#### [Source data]
>>

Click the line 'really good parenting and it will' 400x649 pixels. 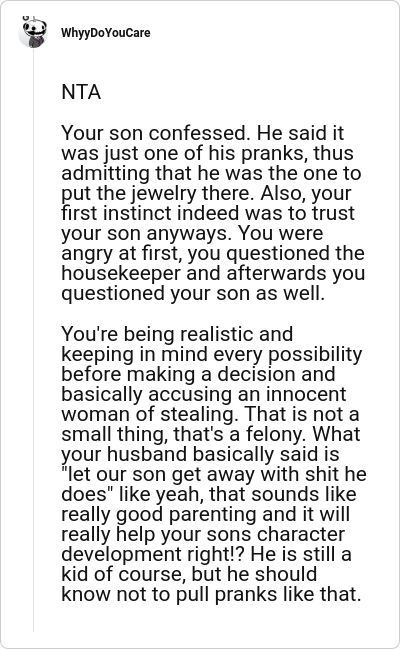[206, 514]
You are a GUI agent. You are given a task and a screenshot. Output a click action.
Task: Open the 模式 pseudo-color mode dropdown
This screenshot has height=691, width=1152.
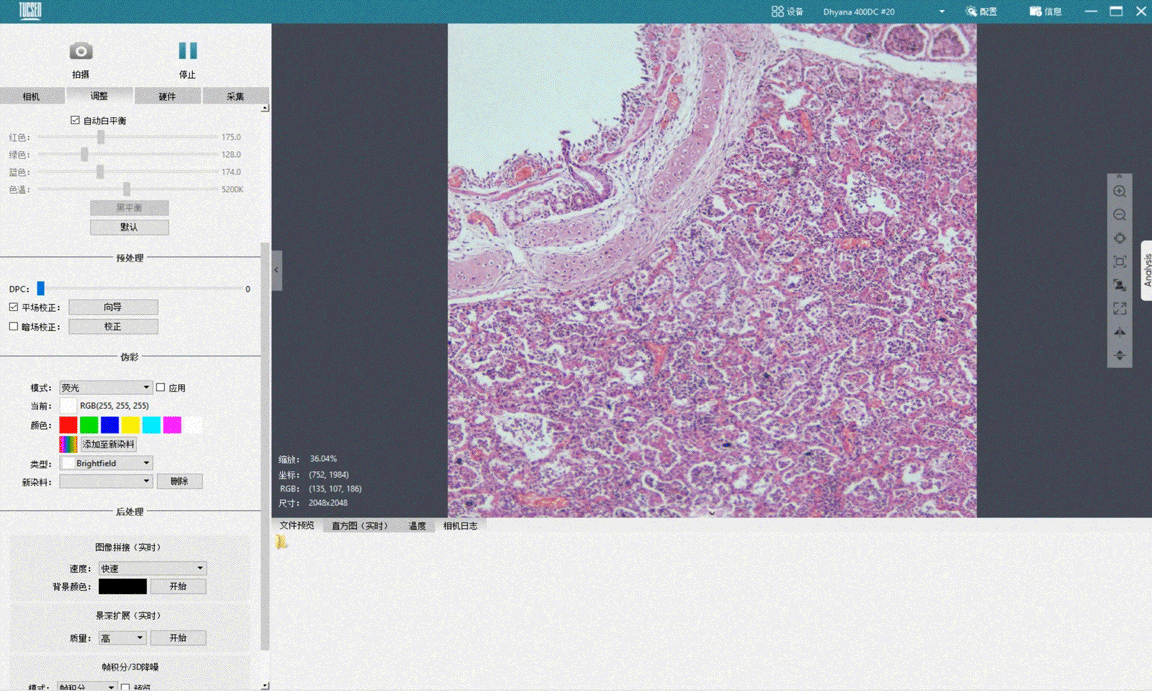coord(105,387)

<<

#### [Exercise aim]
Rewrite the entries from the line containing "You are a GUI" through the end of the entries, keeping the requests and shifting every coordinate in the answers up by 14. Leave the pictures out of your answer.

#### [The solution]
You are a GUI agent. You are given a task and a screenshot. Output a click action.
Task: Open the 模式 pseudo-color mode dropdown
This screenshot has height=691, width=1152.
coord(119,401)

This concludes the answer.